Huberman stützte seine Empfehlungen auf mehrere Forschungsstränge. Er zitierte Arbeiten von George Dallam und Kollegen, die zeigten, dass reine Nasenatmung beim Sport die VO2max nicht senkt, aber die Atemeffizienz verbessert. Er verwies auf Studien zur Stickstoffmonoxid-Produktion in den Nasennebenhöhlen, besonders auf die Arbeiten von Jon Lundberg und Eddie Weitzberg vom Karolinska-Institut, die nachwiesen, dass die Nasenatmung antimikrobielles und gefäßerweiterndes NO in die Lunge transportiert. Er besprach Patrick McKeowns Forschung zum Bohr-Effekt und zur CO2-Toleranz und erklärte, warum Mundatmer oft hyperventilieren — sie atmen zu viel CO2 aus und verringern damit paradoxerweise die Sauerstoffversorgung des Gewebes. Zum Mouth Taping selbst verwies er auf eine Studie aus dem Jahr 2022 im Journal of Sleep Research, die eine 60-prozentige Reduktion der Schnarch-Indizes bei Patienten mit leichter Schlafapnoe zeigte. Ehrlich räumte er ein, dass große randomisierte kontrollierte Studien zum Mouth Taping nach wie vor fehlen.

Die Explosion beim Verkauf von Mund-Tapes

Der kommerzielle Effekt war überwältigend. Innerhalb weniger Monate nach Hubermans ersten Folgen zum Thema meldeten Mund-Tape-Marken Umsatzsteigerungen von 300 bis 500 %. Firmen, die kleine Nischenanbieter gewesen waren, kamen plötzlich mit den Bestellungen nicht mehr hinterher. Der Hashtag #mouthtaping sammelte über 200 Millionen Aufrufe auf TikTok, wo Nutzer ihre Erfahrungen, Daten aus Schlaf-Trackern und Selfies vom nächsten Morgen teilten. Suchanfragen nach "mouth tape for sleeping" auf Amazon stiegen um mehr als 400 %. Der Trend befeuerte auch das Interesse an verwandten Produkten — Nasenpflaster wie Oxistrip verzeichneten einen parallelen Anstieg, als den Leuten klar wurde, dass das Zukleben des Mundes am besten funktioniert, wenn die Nase den Luftstrom tatsächlich bewältigt. Manche Zahnärzte begannen, Mouth Taping Patienten mit chronischem Mundtrockenheit zu empfehlen, und Schlaflabore nahmen es als Gesprächsthema in ihre Beratungen auf.

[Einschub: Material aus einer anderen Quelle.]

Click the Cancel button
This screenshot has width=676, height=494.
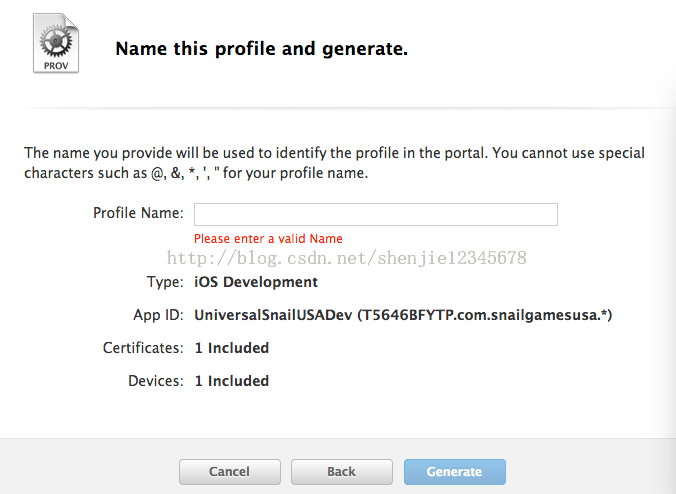229,472
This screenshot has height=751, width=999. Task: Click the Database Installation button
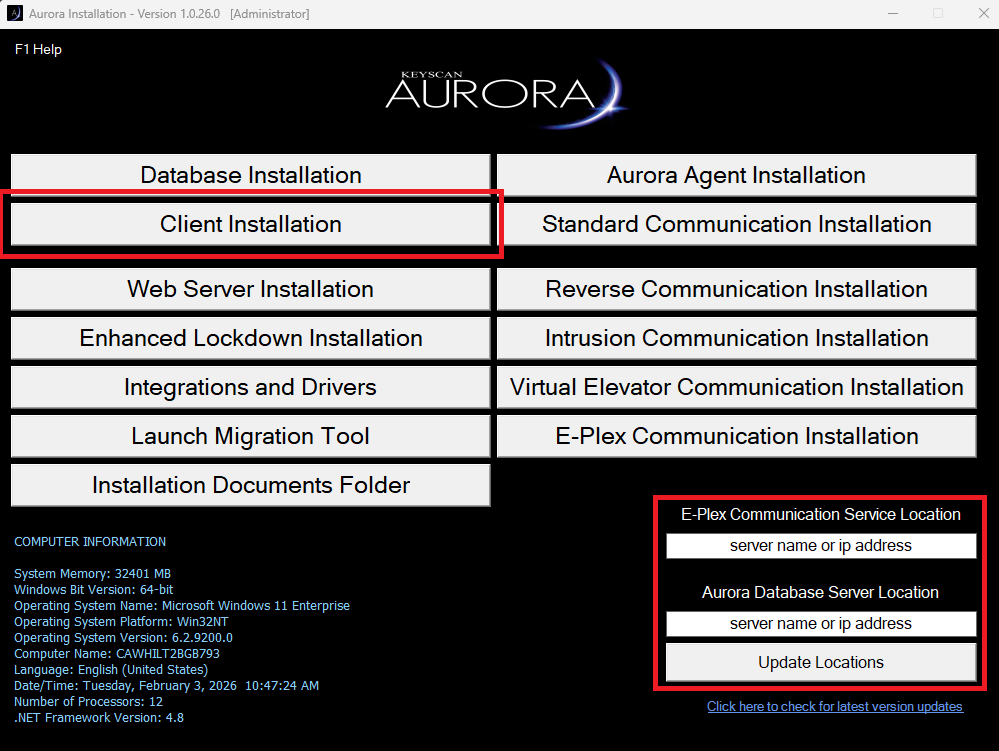[x=250, y=175]
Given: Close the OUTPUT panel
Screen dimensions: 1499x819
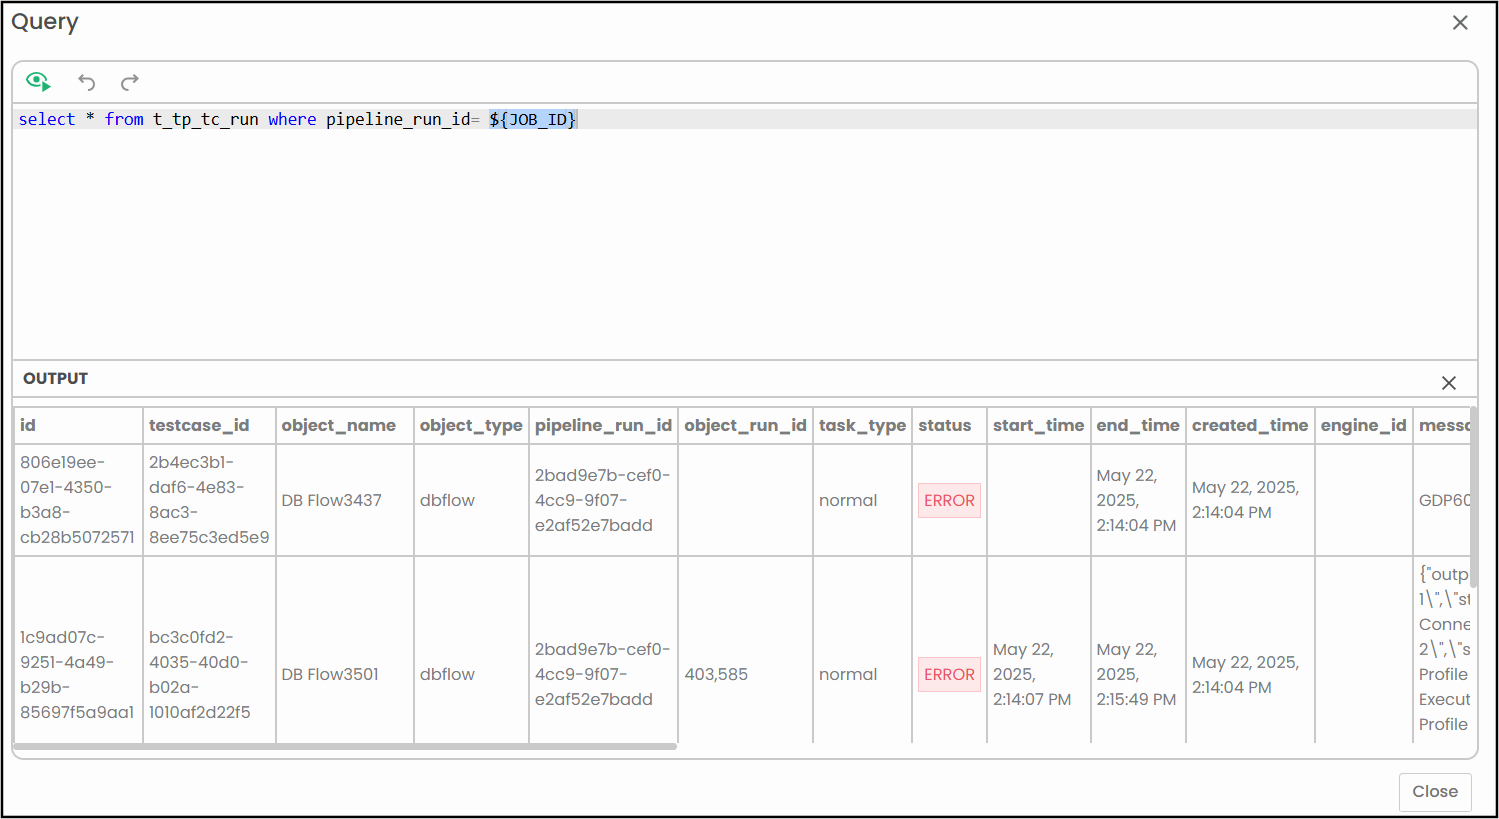Looking at the screenshot, I should [1448, 383].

Praktische Tipps für den Anfang

Wenn du nach Hubermans Ausführungen neugierig geworden bist, Mouth Taping auszuprobieren, so fängst du vernünftig an. Stell zuerst sicher, dass du im Wachzustand bequem durch die Nase atmen kannst. Wenn nicht, kümmere dich zuerst darum — Allergien, eine verkrümmte Nasenscheidewand oder eine chronisch verstopfte Nase brauchen Aufmerksamkeit, bevor du dir nachts den Mund zuklebst. Nutze spezielles Mouth-Tape oder hypoallergenes medizinisches Tape — niemals Klebeband oder irgendetwas, das den Mund luftdicht verschließt. Fang mit einem kleinen Streifen in der Mitte der Lippen an, statt den ganzen Mund zuzukleben. Probier es zuerst bei einem Nickerchen tagsüber aus, um dich an das Gefühl zu gewöhnen. Kombiniere es mit Nasenpflastern wie Oxistrip, damit die Nase vollständig frei ist. Verfolge deine Schlafqualität mit einem Wearable, falls du eins hast — die meisten Menschen merken schon in der ersten Woche eine Verbesserung des Tiefschlafs. Und wenn du dich ängstlich oder klaustrophobisch fühlst, nimm das Tape ab. Das Ziel ist besseres Atmen, keine eingeschränkte Atmung.